Class Is In Session With “Professor Mrs. Miniver”

You may not have known — I certainly didn’t, and I pride myself on being something of an expert on movie minutiae — that William Wyler’s 1942 Oscar-winning cinematic classic, Mrs. Miniver, was followed by a sequel, The Miniver Story, in 1950, but that’s okay : Michael Aushenker did, and he decided that one lame follow-up probably deserved another,

Mind you, his 2016 self-published comic, Professor Mrs. Miniver, is intentionally lame, and that makes all the difference in the world. Aushenker hails from the “batshit-crazy slapstick” school of cartooning, and as such, his sensibilities are pretty well right in tune for a project of this sort — which only makes sense, I suppose, given that he’s the one who came up with it, amirite?

Well, yeah, I am — it happens sometimes — but the laughs in this one, plentiful as they are, may fall just a bit flat to those not familiar with at least the first “Miniver” flick, given that the premise here (Kay Miniver finishes school, becomes a professor as the title implies, and then has elements of her past come back to marginally “haunt” her while, at the same time, finding herself utterly unable to tap into even the tame “youth culture” of her time) is predicated more or less entirely upon having a working knowledge of the character so that you can properly “tune in” to the ways in which Aushenker’s interpretation of her is exactly the same in some ways, quite different in others, to her big-screen iteration.

§ Given task 1
According to the review of the comic, in what year was the sequel The Miniver Story released?

§ Exercise inputs
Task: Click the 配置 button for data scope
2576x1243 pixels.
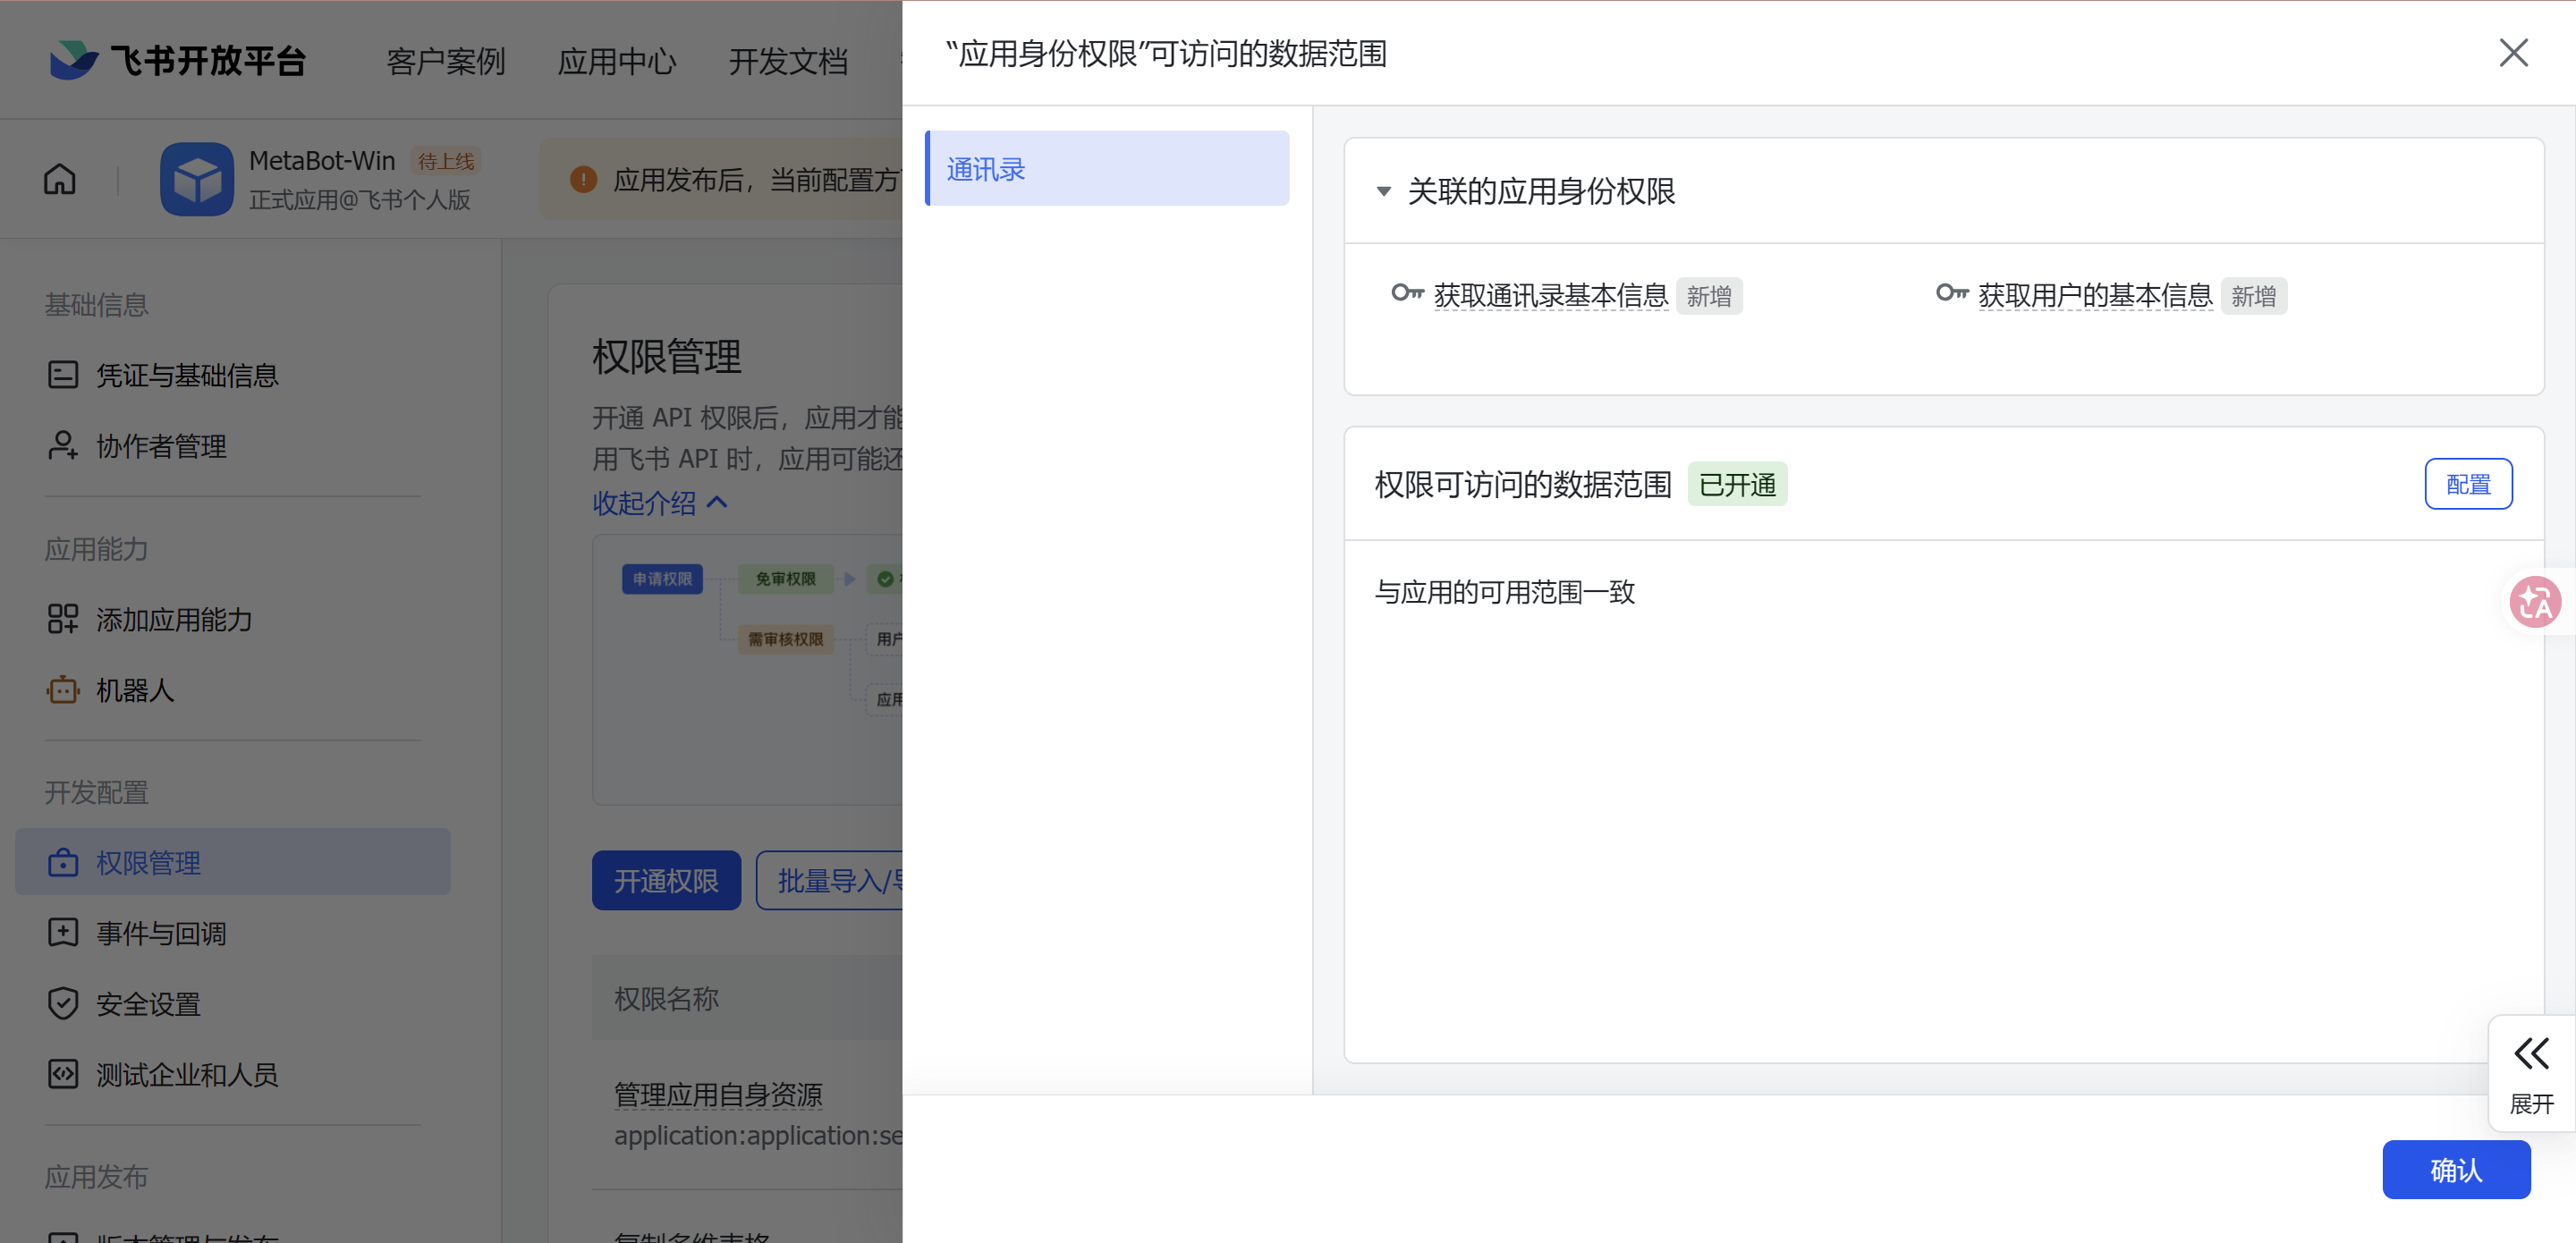Action: [x=2467, y=484]
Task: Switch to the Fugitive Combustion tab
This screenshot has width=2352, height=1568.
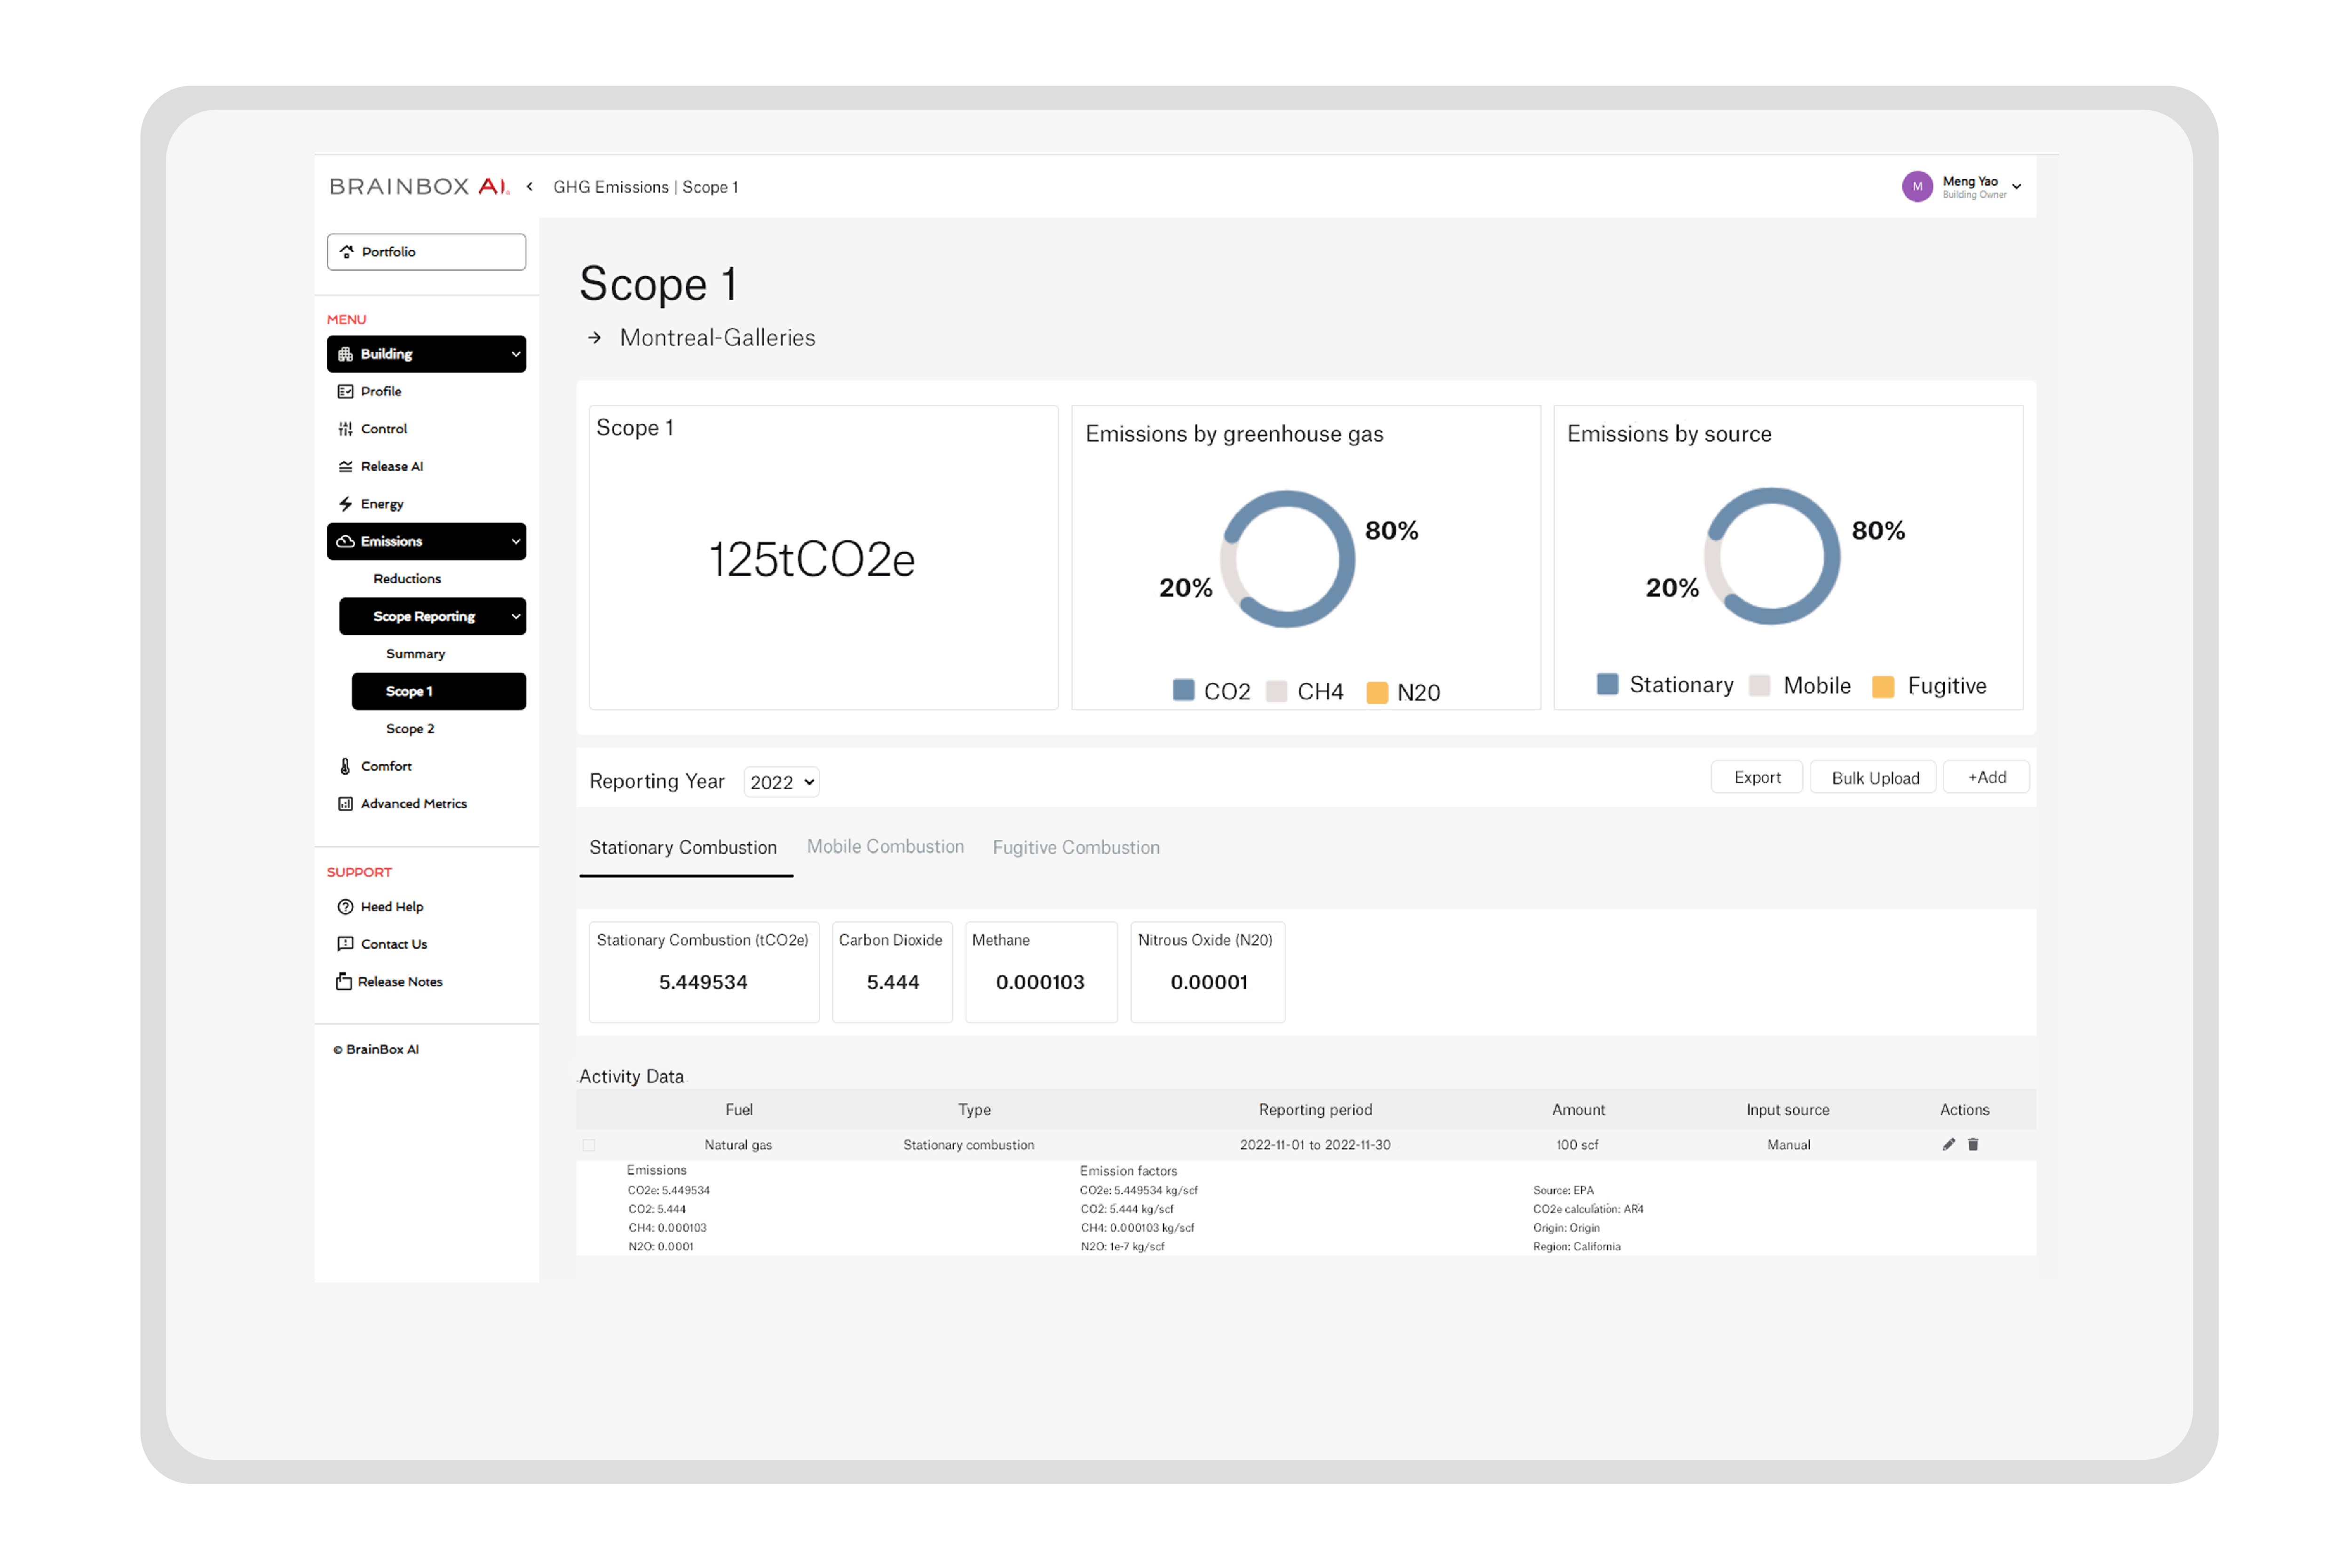Action: [x=1076, y=847]
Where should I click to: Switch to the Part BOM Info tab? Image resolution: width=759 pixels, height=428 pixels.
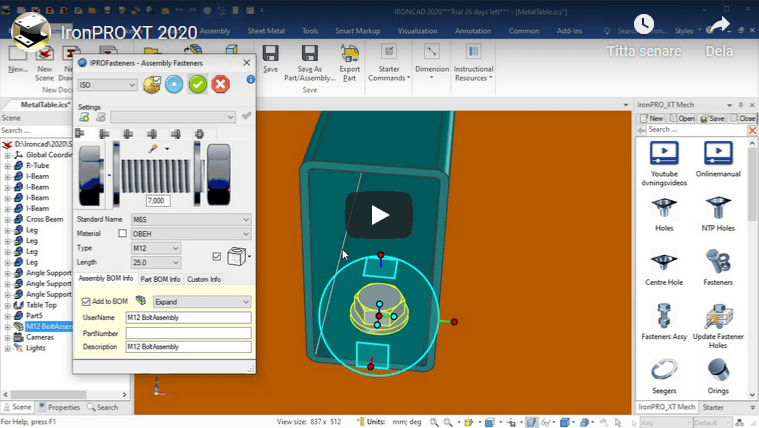pos(161,279)
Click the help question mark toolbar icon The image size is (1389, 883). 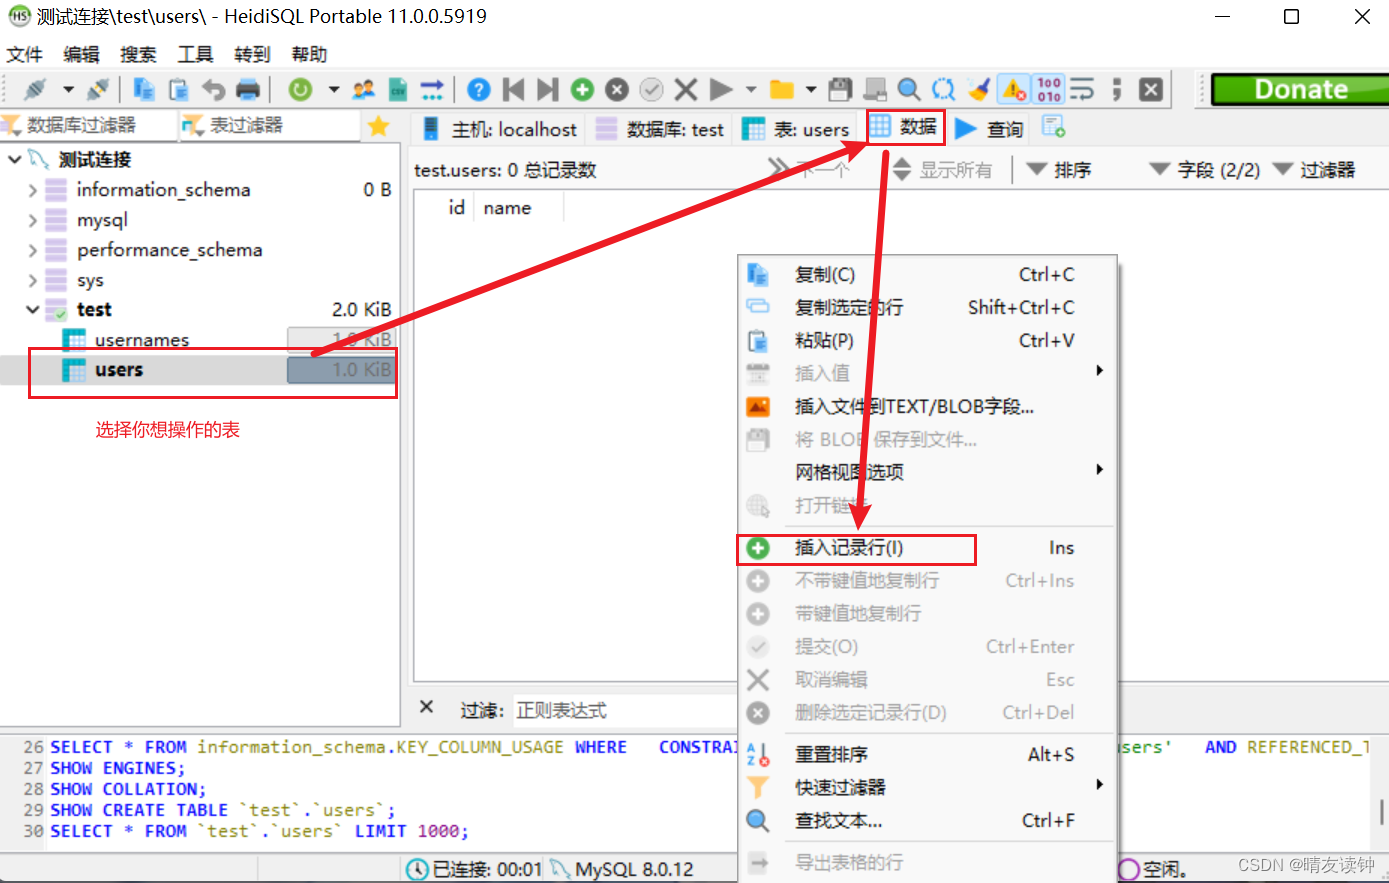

§ Given task 2
Rewrite all of the rows above with every "tab" replaced by "panel", leaving everything else unchanged. Omit the pictures from your answer.

§ Expected output 1
1950

§ Expected output 2
Task: Click the 配置 button for data scope
2576x1243 pixels.
Action: [x=2467, y=484]
Task: Switch to the Fugitive Combustion panel
This screenshot has width=2352, height=1568.
Action: [x=1076, y=847]
Where should I click to: Switch to the Part BOM Info panel? Image resolution: width=759 pixels, height=428 pixels.
pos(161,279)
Click the help question mark toolbar icon The image size is (1389, 883). 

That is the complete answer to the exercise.